=== Tekstblok ===

┌────────

Het begrip ‘inspraak’ is een erg algemeen begrip en maakt de regel tot een ‘open deur’. De concretisering daarvan is te beperkt.
Ik stel voor twee elementen toe te voegen.
- Achter “Op basis van … cliënt.” opnemen dat dit ook geldt voor het algemeen beleid over wonen, zorg en welzijn.
- Het ‘streven naar consensus’ er in op te nemen, een cruciaal begrip in onze besluitvormingscultuur.

Vraag3

In het wetsontwerp wordt op diverse plaatsen ruimte voor maatwerk in het organiseren van medezeggenschap geboden. Daardoor is het mogelijk dat cliëntenraden en zorgaanbieders eigen afspraken maken. Deze kunnen afwijken van de algemene regeling in de wet. Bijvoorbeeld wanneer directe participatie van cliënten meer op de voorgrond komt te staan. Het wetsontwerp biedt hiertoe de ruimte. Het horen van de stem van de cliënt kan immers op veel verschillende manieren gebeuren.

>> Vindt u dat dit wetsontwerp voldoende ruimte biedt aan zorgaanbieders en cliëntenraden voor maatwerk?
Hier sluit ik weer aan bij LOC. ‘De cliënt en de cliëntenraad hebben in voorliggende wet geen actieve rol. Terwijl dit volgens ons juist de insteek zou moeten zijn’.

└────────

=== Getoonde regels ===
┌────────

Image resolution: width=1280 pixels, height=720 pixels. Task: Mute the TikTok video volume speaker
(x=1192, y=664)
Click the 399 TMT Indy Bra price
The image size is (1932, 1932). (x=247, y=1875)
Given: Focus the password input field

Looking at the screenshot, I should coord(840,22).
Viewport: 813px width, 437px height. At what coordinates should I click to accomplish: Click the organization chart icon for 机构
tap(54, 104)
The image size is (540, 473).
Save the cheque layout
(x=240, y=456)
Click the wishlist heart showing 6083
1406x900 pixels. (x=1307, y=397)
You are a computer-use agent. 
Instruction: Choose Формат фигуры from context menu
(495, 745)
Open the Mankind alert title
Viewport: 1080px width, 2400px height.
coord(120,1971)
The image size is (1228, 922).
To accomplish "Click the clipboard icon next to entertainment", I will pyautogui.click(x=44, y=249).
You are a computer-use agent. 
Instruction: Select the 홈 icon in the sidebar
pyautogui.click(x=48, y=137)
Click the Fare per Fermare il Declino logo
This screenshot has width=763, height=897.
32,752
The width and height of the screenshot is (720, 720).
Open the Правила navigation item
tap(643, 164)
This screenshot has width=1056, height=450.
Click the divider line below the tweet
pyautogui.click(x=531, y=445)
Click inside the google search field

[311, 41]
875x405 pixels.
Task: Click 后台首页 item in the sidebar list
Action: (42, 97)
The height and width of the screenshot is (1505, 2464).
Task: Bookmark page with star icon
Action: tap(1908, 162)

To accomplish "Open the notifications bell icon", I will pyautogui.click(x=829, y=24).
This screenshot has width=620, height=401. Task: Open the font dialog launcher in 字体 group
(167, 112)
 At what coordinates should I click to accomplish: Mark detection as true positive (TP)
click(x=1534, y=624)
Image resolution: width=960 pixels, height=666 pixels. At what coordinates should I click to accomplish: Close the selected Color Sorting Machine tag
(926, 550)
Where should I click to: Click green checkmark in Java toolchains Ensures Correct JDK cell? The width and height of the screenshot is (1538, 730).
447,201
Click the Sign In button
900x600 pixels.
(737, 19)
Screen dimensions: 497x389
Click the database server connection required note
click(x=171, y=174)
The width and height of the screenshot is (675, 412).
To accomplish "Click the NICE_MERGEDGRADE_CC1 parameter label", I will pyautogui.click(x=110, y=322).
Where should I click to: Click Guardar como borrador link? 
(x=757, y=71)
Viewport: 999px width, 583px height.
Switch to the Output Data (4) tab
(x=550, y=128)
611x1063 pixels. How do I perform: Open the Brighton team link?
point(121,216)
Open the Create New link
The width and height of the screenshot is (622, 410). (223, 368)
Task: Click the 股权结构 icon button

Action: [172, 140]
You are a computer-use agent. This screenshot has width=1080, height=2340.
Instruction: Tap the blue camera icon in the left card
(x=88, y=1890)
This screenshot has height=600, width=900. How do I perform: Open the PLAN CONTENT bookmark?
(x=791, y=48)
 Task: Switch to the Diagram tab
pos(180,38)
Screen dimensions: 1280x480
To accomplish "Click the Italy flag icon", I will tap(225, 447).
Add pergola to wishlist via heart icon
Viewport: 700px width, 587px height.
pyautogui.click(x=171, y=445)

└────────

=== Wat gevraagd wordt ===
Welk begrip wordt in de tekst over medezeggenschap van cliënten cruciaal genoemd voor onze besluitvormingscultuur? De regels staan los van de tekst.

=== Volledig antwoord ===
Het streven naar consensus.